Sigma (-1)^n / (ln n)^n

First I start using the ratio test (because I want to test if it's absolutely conver. or conditionally conver.), then I get the limit = 1 so it's inconclusive by the ratio test.
But from the alternating series test, it's convergent. So it's conditionally convergent.

Is my process right?

 

[Song]

limit absolute value of nln(n)/ (n+1)(ln(n+1))
--->n/(n+1) so the limit is 1.

 

[courtrigrad]

yes you are correct. it is conditionally convergent, because it satisfies the alternating series test but fails the ratio test.

 

[StatusX]

As you've written it in the first post, $(\ln(n))^n\neq n \ln(n)$, it's $\ln(n^n)= n \ln(n)$. Which did you mean?

 

[Song]

sigma n=1 to infinite 1/(n*ln(n))
sigma n=1 to infinite (-1)^n /(n*ln(n))

The second one is convergent, how about the first one? It's convergent as well?

 

[Song]

To StatusX,
Find the limit for absolute value of nln(n)/ (n+1)(ln(n+1))
I cross out ln(n) on the top with the ln(n+1) at the bottom, so it left with n/(n+1). Do you mean this one?
For the first one, ln(n)^n is at bottom. So it's same as nln(n).

 

[courtrigrad]

$$\sum_{n=1}^{\infty} \frac{1}{n\ln n}$$.

Use the integral test.$$\lim_{x\rightarrow \infty}\frac{n\ln n}{(n+1)(\ln(n+1))} = 1$$

 

[Song]

I see.

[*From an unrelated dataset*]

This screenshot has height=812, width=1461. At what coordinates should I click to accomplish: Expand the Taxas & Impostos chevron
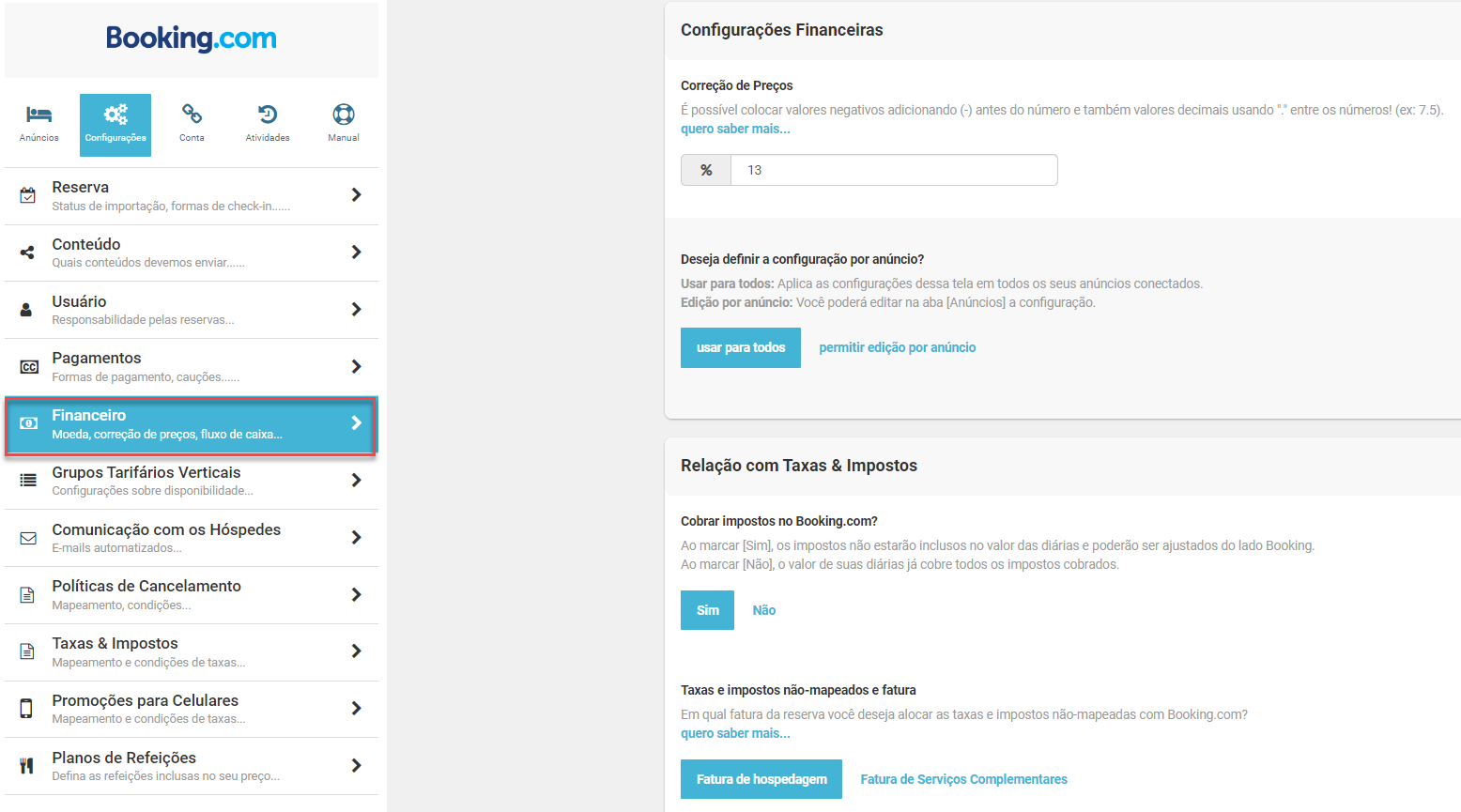357,651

It's divergent for the second one but is convergent for the first one because of Alternating series test.

Thanks a lot.

 

[Song]

Here's another question.

Sigma n=1 to infinity (-1)^(n-1)/n^p

For what values of p is serie convergent?

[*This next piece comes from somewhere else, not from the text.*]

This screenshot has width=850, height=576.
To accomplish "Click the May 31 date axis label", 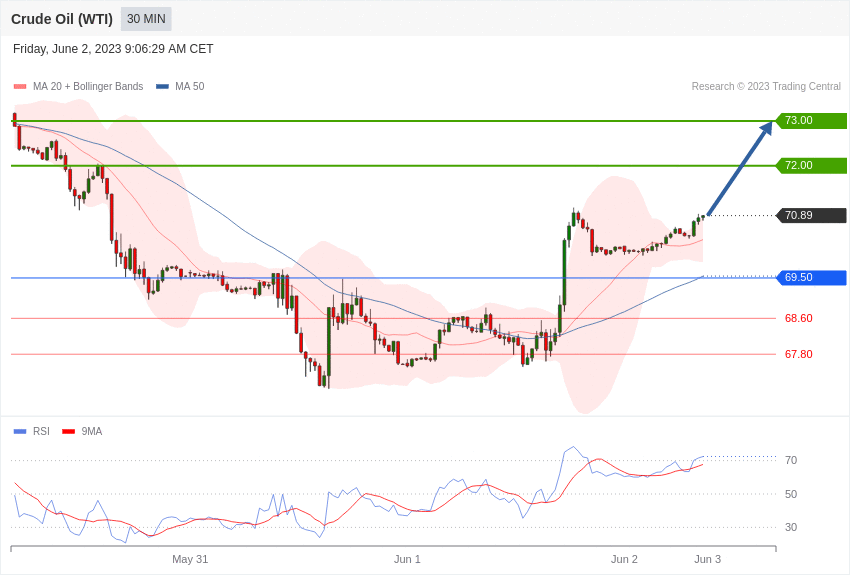I will coord(190,559).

I have p>0, can p be 0 in this case?

 

[StatusX]

I'm saying there's a difference between $(\ln(n))^n$ and $\ln(n^n)$, and the one you've written in you're first post is not equal to $n \ln(n)$.

 

[courtrigrad]

$$\sum_{n=1}^{\infty} \frac{(-1)^{n-1}}{n^{p}}$$. p can't be 0, because then $$a_{n}$$ wouldn't be decreasing, and it would fail the alternating series test. Thus $$p>0$$.

 

[Song]

To StatusX,
I see what you mean now.
Let me re-do my problem.
Thanks by the way.

 

[courtrigrad]

For $$\sum_{n=1}^{\infty}\frac{(-1)^{n} }{(\ln n)^{n}}$$, you could use the root test. So it is absolutely convergent.

 

[Song]

Thank you.
Here's a question I don't understand.

Suppose that sigma n=0 to the infinity Csubn*x^n converges when x=-4 and diverges when x=6. What can be said about the convergence or divergence of the following series?

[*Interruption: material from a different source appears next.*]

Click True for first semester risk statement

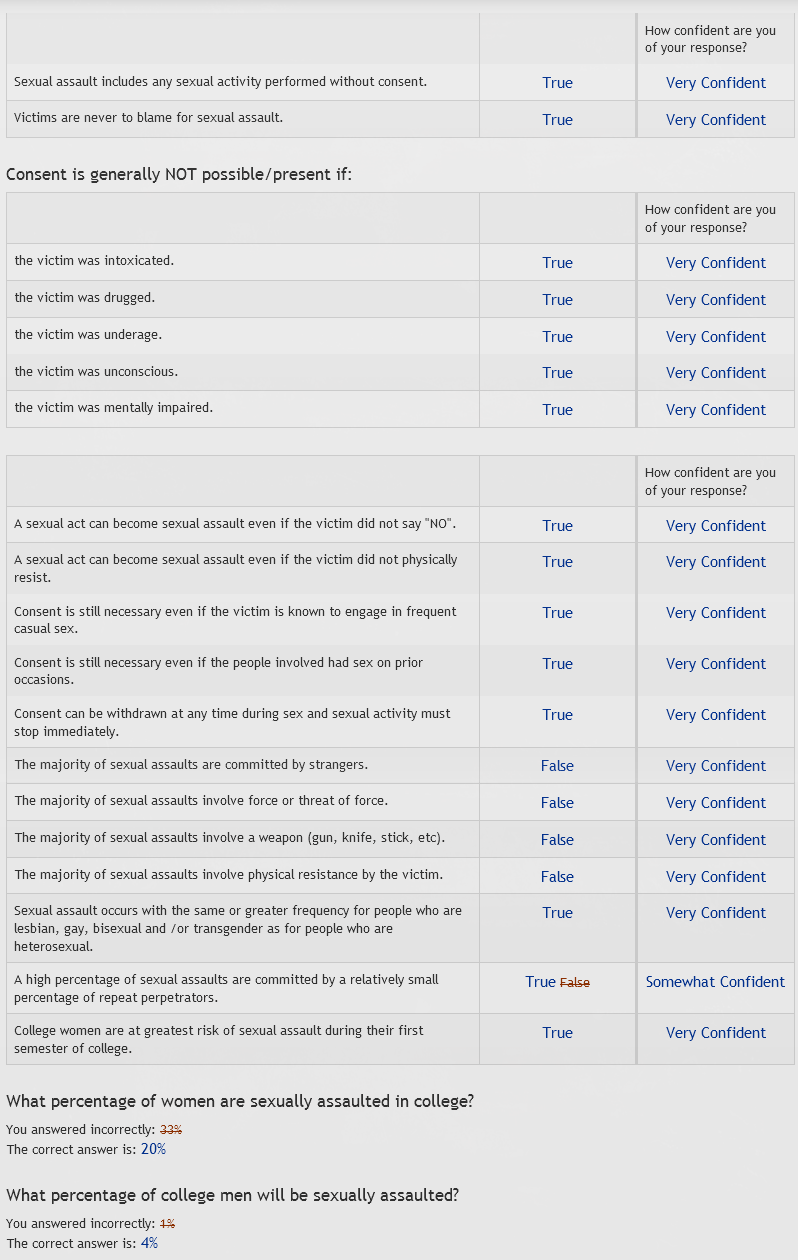(557, 1033)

a) Sigma n=0 to infinity Csubn
.....

Can someone give me a hint on this one?

 

[courtrigrad]

https://www.physicsforums.com/showthread.php?t=134683

 

[Song]

Thanks. But I'm not sure if I get the concept.

 

[Song]

a)con.
b)div.
c)con.
d)div.

 

[courtrigrad]

yeah that's right

 

[Song]

I sort of get the concept...but not exactly sure. Thank you so much though.

 

[Song]

But for (d) from https://www.physicsforums.com/showthread.php?t=134683
should it be conver. by the alternating series test?

 

[courtrigrad]

I don't think so, because $$a_{n}$$ is not decreasing.

 

[Song]

Yeah. That's right.
How do you do the integral 2 to infinity lnx/x^2?
Integration by parts?

 

[courtrigrad]

yeah int by parts